In 1562 Beaumaris was granted a charter, which was unique in North Wales although common enough in English boroughs. It established a governing body of 24, comprising a mayor, two bailiffs and 21 capital burgesses. Provision was also made for a recorder, a common clerk and coroner, and the borough was to have its own j.p.s. Two factors contributed to the granting of the charter, the burgesses’ offer to keep the town’s defences in repair at their own cost, and the influence at court of the leading local family, the Bulkeleys. The charter mayor, Richard Bulkeley I, was heir to the head of the family and among the first capital burgesses were four of his relatives and 14 Bulkeley tenants.

One of the clauses of the charter gave the town the authority to choose a Member of Parliament from among the burgesses of Beaumaris. His wages were to be met by the ‘borough and community’. The 1559 return indicates that about 30 electors were present in the common hall of Beaumaris and the aldermen officiated. After 1562, the town council, meeting in the guildhall, chose the MP.

The Bulkeleys’ control of the borough was virtually complete. At the 1586 election, the mayor and two of the 14 burgesses were Bulkeleys; in 1597, four of the family appear on the return, while the nine signatures on the 1601 return include three Bulkeleys.
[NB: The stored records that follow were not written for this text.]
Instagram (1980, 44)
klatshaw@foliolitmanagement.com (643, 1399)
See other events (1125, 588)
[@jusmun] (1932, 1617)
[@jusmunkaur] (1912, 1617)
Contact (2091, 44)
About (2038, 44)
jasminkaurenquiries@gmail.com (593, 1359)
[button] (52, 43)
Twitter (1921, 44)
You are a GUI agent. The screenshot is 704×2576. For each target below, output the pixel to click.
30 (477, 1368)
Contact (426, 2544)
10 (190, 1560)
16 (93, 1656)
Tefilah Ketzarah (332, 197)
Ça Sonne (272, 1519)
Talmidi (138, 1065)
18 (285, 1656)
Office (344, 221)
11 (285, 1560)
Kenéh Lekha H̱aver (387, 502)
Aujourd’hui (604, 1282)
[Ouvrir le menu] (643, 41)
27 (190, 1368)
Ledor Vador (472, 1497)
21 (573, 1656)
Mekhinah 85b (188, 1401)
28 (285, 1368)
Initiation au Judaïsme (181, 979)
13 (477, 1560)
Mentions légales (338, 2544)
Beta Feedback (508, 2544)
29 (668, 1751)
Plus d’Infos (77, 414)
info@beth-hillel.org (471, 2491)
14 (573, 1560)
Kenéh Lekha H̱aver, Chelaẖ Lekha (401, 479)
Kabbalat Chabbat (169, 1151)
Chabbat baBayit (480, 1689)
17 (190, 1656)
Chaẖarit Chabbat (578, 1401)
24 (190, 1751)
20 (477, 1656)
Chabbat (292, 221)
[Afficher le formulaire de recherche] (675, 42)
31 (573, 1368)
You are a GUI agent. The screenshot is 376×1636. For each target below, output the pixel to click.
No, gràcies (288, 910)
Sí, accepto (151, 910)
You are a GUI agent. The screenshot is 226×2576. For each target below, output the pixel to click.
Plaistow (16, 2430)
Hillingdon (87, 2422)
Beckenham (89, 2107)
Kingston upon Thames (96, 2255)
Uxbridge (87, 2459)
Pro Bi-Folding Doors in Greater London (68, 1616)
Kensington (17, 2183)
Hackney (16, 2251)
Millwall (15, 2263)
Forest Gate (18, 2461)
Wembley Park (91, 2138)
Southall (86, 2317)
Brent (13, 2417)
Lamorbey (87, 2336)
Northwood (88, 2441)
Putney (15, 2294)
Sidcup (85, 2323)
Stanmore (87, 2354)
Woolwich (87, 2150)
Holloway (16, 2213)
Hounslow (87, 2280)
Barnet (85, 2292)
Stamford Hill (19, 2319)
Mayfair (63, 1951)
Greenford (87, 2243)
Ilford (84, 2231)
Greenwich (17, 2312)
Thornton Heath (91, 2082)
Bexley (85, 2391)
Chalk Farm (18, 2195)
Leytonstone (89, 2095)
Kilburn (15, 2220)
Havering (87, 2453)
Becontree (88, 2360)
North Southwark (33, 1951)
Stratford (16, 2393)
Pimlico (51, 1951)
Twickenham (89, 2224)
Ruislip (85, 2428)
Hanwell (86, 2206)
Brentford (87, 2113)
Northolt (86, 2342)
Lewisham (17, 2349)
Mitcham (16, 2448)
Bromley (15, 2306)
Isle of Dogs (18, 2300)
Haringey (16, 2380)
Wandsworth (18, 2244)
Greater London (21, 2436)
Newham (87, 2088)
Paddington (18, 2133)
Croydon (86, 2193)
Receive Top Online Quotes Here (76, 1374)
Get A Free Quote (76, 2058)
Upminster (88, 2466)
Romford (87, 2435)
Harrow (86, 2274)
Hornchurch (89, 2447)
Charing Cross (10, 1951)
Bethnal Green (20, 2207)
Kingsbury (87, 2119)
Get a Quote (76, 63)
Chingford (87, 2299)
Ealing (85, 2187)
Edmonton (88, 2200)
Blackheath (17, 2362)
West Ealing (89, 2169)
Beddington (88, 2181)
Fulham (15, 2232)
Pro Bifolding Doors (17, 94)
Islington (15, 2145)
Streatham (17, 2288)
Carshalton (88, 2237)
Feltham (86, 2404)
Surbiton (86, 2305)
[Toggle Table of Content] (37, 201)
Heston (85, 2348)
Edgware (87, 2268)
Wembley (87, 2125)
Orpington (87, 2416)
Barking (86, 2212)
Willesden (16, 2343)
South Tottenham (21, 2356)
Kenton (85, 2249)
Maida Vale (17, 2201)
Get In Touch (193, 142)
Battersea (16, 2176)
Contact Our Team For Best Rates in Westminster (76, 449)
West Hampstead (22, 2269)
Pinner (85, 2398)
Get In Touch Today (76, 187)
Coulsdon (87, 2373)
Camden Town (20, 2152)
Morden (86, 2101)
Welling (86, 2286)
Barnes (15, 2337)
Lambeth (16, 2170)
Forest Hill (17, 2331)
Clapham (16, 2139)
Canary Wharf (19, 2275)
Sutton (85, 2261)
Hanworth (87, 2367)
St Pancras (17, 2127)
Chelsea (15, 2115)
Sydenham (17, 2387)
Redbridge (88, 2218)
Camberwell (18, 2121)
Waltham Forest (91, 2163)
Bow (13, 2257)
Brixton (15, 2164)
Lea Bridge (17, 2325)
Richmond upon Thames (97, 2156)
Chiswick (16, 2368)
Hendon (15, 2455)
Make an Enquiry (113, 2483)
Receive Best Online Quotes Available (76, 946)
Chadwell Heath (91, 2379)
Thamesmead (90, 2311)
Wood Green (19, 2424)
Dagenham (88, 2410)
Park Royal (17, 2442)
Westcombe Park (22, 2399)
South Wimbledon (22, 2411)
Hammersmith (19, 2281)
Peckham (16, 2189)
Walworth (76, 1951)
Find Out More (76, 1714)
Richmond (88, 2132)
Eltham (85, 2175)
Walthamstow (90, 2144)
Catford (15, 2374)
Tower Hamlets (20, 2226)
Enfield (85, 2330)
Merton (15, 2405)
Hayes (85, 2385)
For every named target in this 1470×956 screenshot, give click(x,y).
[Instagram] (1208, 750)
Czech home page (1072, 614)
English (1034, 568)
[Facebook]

The 1571 MP, William Bulkeley, was a Beaumaris merchant and one of the first capital burgesses of the town. Thomas Bulkeley (1584, 1586, 1589, 1593) was recorder of the borough from 1586. William Price I (1559, 1563) was a townsman and capital burgess, and also a tenant of Sir Richard Bulkeley. Although he was related to the 1559 county Member, Meredydd, who was an opponent of the Bulkeley faction, Price himself seems to have been a Bulkeley supporter. The last two MPs of the reign were both from Caernarvonshire gentry families. William Jones (1597) began a distinguished legal career as recorder of Beaumaris. William Maurice (1601) shared the deputy lieutenancy of Caernarvonshire with John Wynn of Gwydir, who had already tried, but failed, to nominate a friend at Beaumaris earlier in the reign.

In June 1589 Thomas Bulkeley wrote from Lincoln’s Inn to inform the mayor that he had not yet received payments for the last Parliament.3

Author: M.R.P.

Notes

  • 1. C219/284/45.
  • 2. Browne Willis.
  • 3. Trans. Anglesey Antiq. Soc. 1933, pp 98-99, 104; 1950, pp. 1-50; CPR, 1560-3, pp. 347-50; Bull. Bd. Celtic Studies, iv. 354, 355; C219/30/129, 31/240, 33/265, 34/104; 282/21, 284/45; Neale, Commons, 150; Hist. Beaumaris (supp. to Arch. Camb. 1917), p. 285.